#### [Task statement]
Find the word "agent" in the data. Return every line where it appears.

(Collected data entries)
....

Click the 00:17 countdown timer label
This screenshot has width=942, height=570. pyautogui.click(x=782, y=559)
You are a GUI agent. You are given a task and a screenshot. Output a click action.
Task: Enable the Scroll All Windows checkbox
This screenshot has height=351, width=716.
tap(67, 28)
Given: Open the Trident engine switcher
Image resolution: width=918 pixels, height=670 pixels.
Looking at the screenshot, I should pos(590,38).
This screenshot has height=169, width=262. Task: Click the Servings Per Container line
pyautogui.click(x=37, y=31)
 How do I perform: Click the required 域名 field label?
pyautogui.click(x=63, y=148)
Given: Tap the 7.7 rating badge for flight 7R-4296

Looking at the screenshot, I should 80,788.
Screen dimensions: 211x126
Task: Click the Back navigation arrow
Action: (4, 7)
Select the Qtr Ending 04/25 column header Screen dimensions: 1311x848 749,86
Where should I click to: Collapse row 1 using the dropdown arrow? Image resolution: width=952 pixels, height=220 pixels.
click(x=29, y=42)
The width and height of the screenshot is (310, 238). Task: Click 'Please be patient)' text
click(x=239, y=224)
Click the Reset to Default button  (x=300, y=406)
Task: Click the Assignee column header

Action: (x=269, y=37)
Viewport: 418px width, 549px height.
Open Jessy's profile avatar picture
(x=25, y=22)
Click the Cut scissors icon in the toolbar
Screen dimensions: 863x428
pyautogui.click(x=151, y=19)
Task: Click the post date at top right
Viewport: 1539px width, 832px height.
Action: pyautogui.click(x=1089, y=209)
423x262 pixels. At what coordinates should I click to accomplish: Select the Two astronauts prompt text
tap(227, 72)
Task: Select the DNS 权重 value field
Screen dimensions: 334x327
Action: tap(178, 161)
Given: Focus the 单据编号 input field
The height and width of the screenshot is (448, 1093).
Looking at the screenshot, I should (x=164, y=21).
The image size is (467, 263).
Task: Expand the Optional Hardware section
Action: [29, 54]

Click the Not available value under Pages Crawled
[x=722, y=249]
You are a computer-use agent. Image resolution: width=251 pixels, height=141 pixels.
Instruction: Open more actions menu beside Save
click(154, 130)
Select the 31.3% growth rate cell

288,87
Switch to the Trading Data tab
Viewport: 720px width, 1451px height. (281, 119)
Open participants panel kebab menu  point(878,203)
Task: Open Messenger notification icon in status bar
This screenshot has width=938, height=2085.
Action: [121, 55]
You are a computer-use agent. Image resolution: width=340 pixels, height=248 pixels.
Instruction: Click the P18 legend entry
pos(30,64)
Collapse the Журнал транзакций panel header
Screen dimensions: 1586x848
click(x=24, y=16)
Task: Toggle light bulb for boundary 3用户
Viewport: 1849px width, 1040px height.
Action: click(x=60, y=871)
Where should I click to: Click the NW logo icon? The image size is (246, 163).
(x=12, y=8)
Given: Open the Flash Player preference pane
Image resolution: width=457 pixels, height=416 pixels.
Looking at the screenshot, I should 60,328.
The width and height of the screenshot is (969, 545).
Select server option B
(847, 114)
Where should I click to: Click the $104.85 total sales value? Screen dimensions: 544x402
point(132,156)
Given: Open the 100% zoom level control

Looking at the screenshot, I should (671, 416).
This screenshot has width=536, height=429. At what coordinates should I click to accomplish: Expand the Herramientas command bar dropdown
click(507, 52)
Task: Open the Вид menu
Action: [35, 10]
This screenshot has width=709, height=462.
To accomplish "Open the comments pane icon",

....

#### [Response box]
You are a GUI agent. You are given a task and a screenshot. Output a click action.
You are a computer-use agent. Image resolution: width=251 pixels, height=141 pixels.
You are a computer-use agent. Image resolution: width=340 pixels, height=248 pixels.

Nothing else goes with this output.